Information shown
■ ■ ■
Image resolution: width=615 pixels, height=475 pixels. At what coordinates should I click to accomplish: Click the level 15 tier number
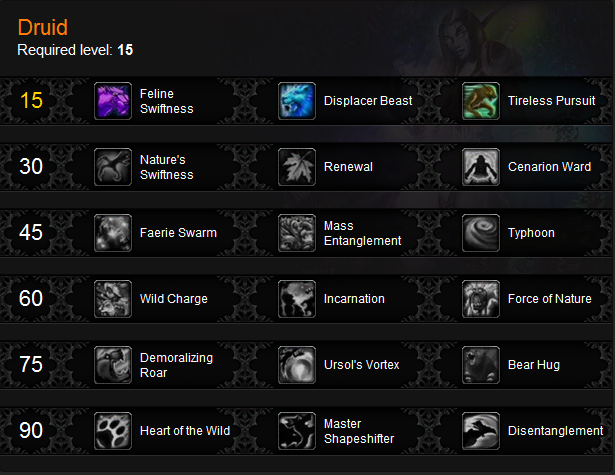point(31,101)
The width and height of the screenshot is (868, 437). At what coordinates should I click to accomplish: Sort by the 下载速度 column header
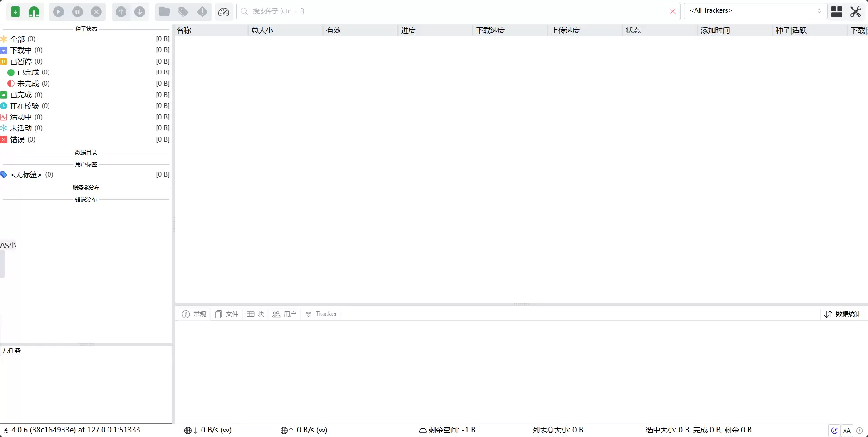(491, 30)

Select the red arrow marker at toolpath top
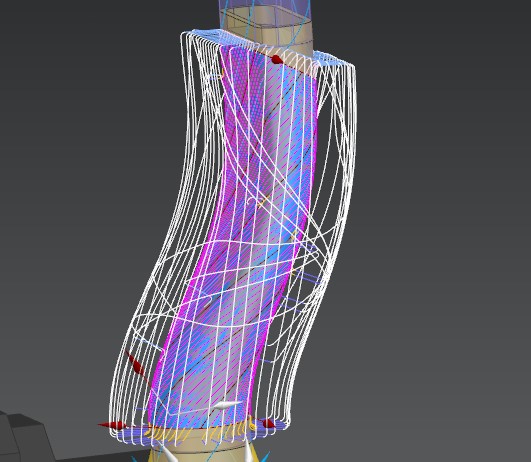(x=277, y=59)
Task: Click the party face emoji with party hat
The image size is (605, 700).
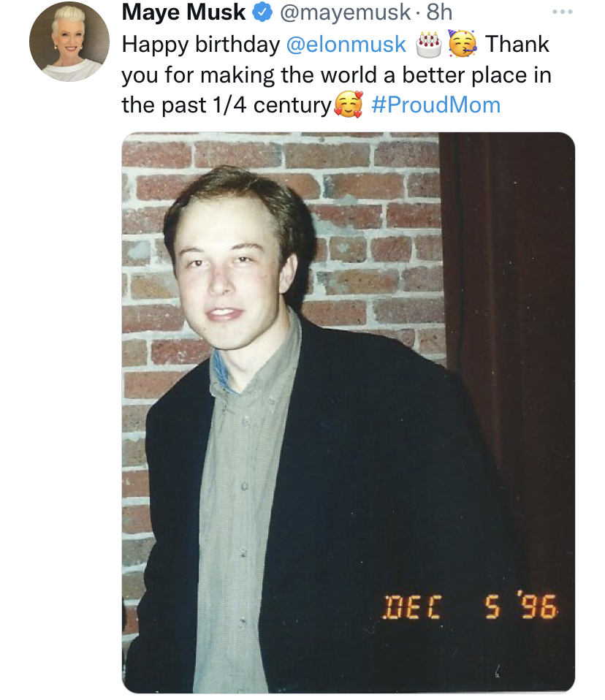Action: point(462,44)
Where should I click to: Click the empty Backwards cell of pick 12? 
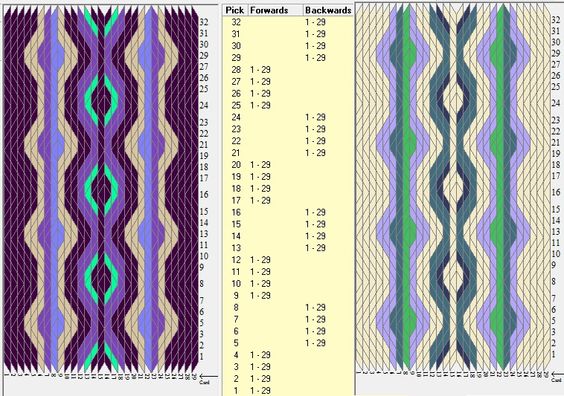tap(328, 260)
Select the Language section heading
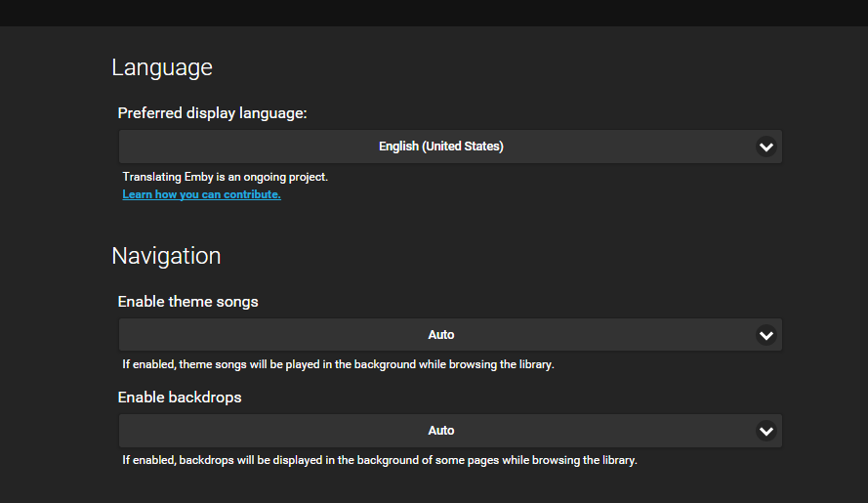Image resolution: width=868 pixels, height=503 pixels. click(x=162, y=67)
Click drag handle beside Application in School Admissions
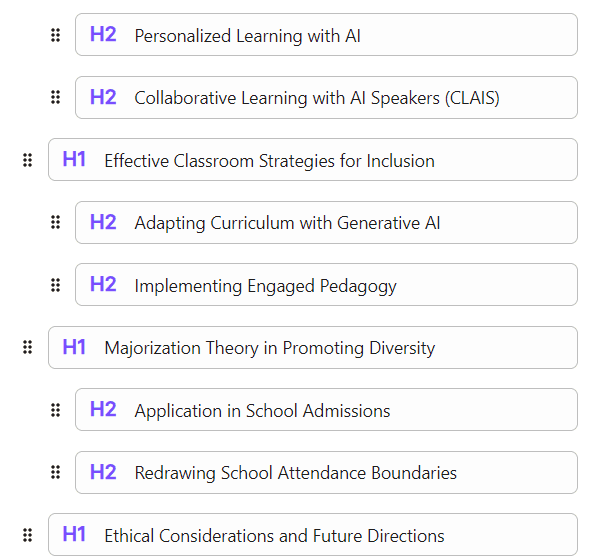The height and width of the screenshot is (560, 600). click(56, 410)
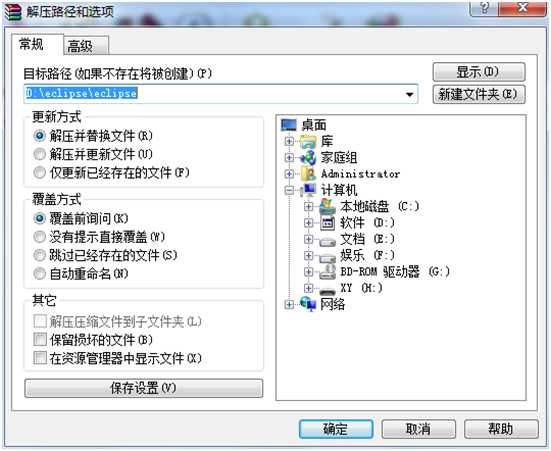This screenshot has height=451, width=551.
Task: Click the 家庭组 homegroup icon
Action: coord(309,157)
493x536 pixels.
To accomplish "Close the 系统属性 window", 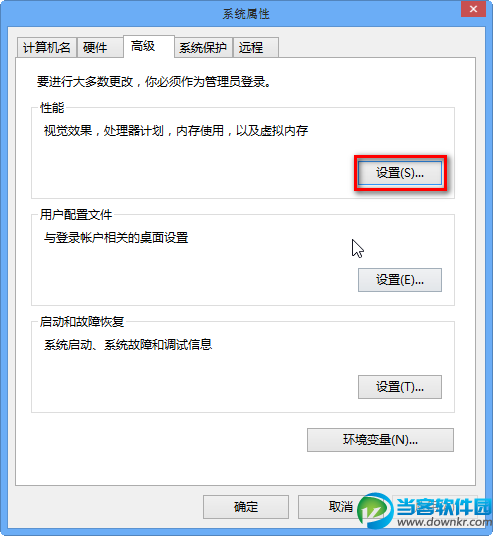I will click(x=473, y=9).
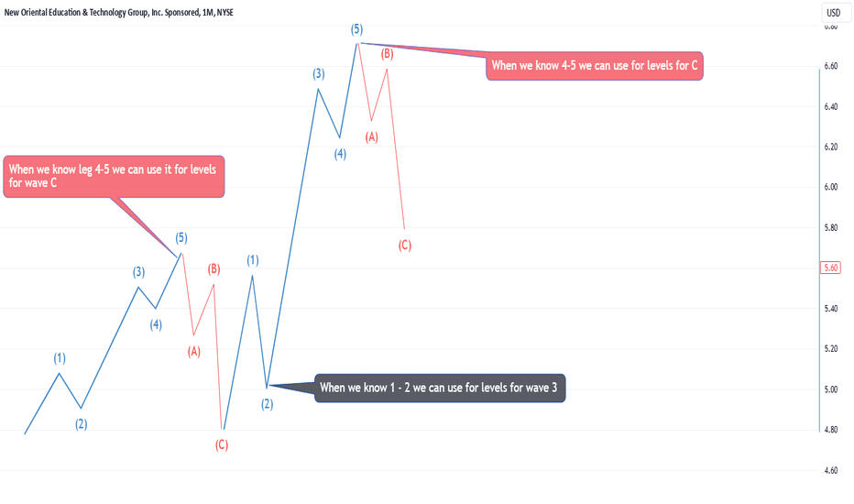The width and height of the screenshot is (854, 504).
Task: Select the lower blue (5) wave label
Action: 181,237
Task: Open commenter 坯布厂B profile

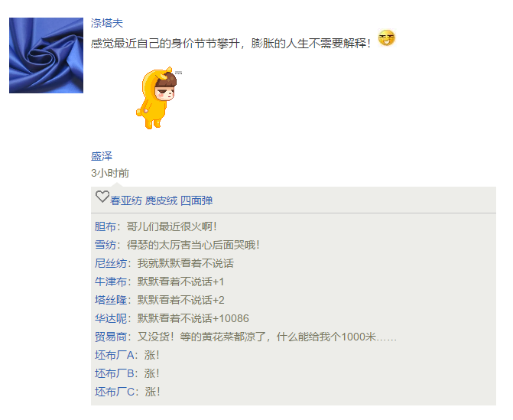Action: (x=114, y=373)
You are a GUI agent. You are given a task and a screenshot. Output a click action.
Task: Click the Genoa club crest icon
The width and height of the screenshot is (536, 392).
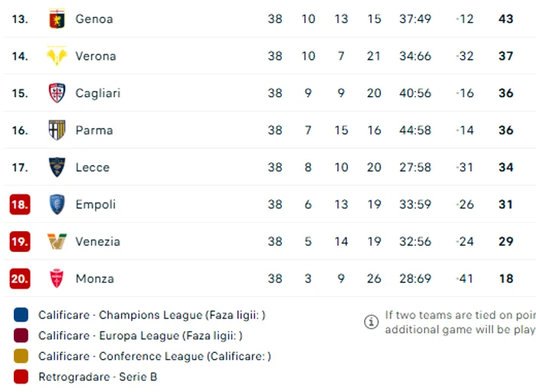[57, 19]
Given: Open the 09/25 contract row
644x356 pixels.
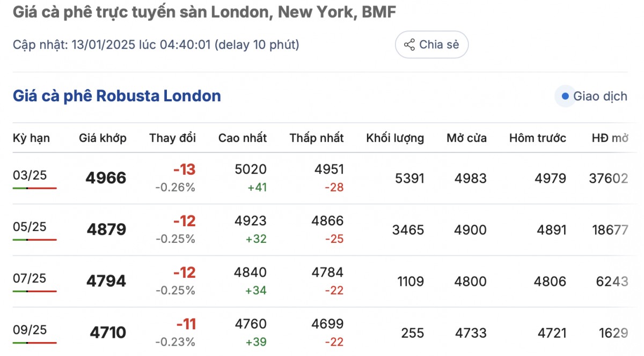Looking at the screenshot, I should pos(30,330).
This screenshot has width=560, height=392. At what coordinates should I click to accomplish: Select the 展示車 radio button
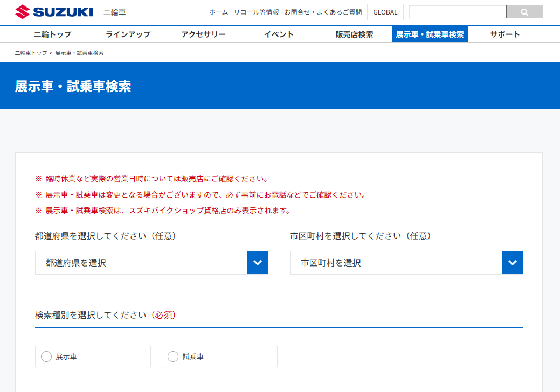tap(46, 356)
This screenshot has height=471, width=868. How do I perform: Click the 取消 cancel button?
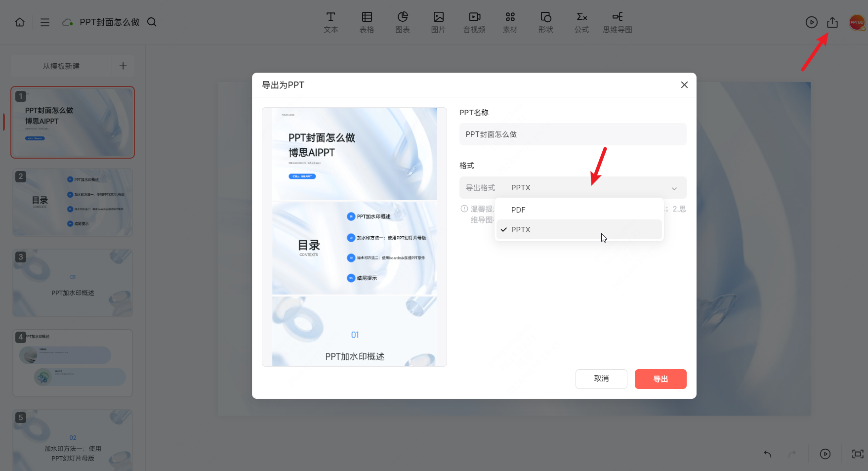[x=601, y=379]
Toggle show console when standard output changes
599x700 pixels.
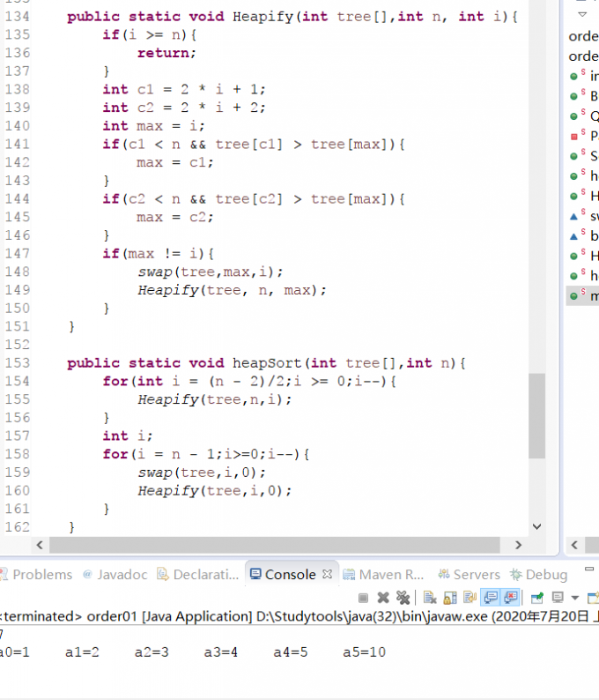click(x=490, y=598)
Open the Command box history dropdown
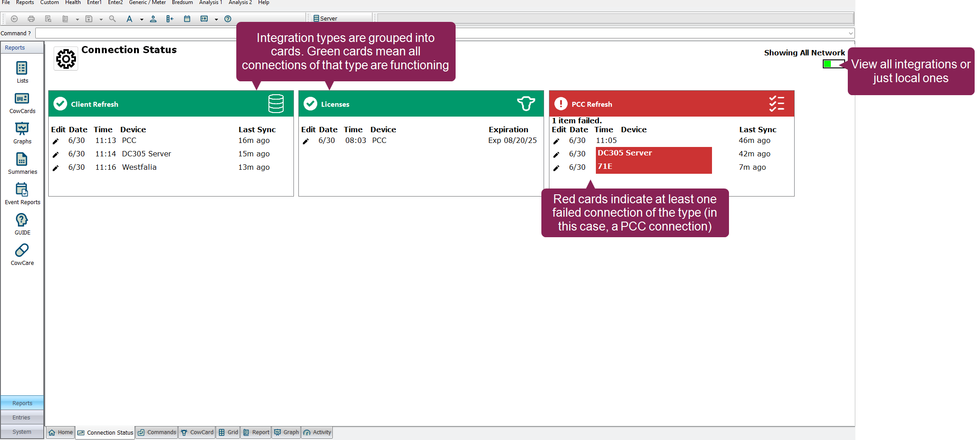The width and height of the screenshot is (980, 440). point(850,33)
■ ■ ■
Task brief
Starting at the line that contains "Given: Open the 09/25 contract row", write out every line through the end of the entries, both ends included, without any pictures.

Result of the exercise
Given: Open the 09/25 contract row
644x356 pixels.
Looking at the screenshot, I should pos(30,330).
This screenshot has width=560, height=392. At what coordinates should I click to accomplish: Select the 展示車 radio button
tap(46, 356)
This screenshot has height=471, width=868. How do I perform: Click the 取消 cancel button?
[x=601, y=379]
Toggle show console when standard output changes
599x700 pixels.
click(x=490, y=598)
Open the Command box history dropdown
The width and height of the screenshot is (980, 440). point(850,33)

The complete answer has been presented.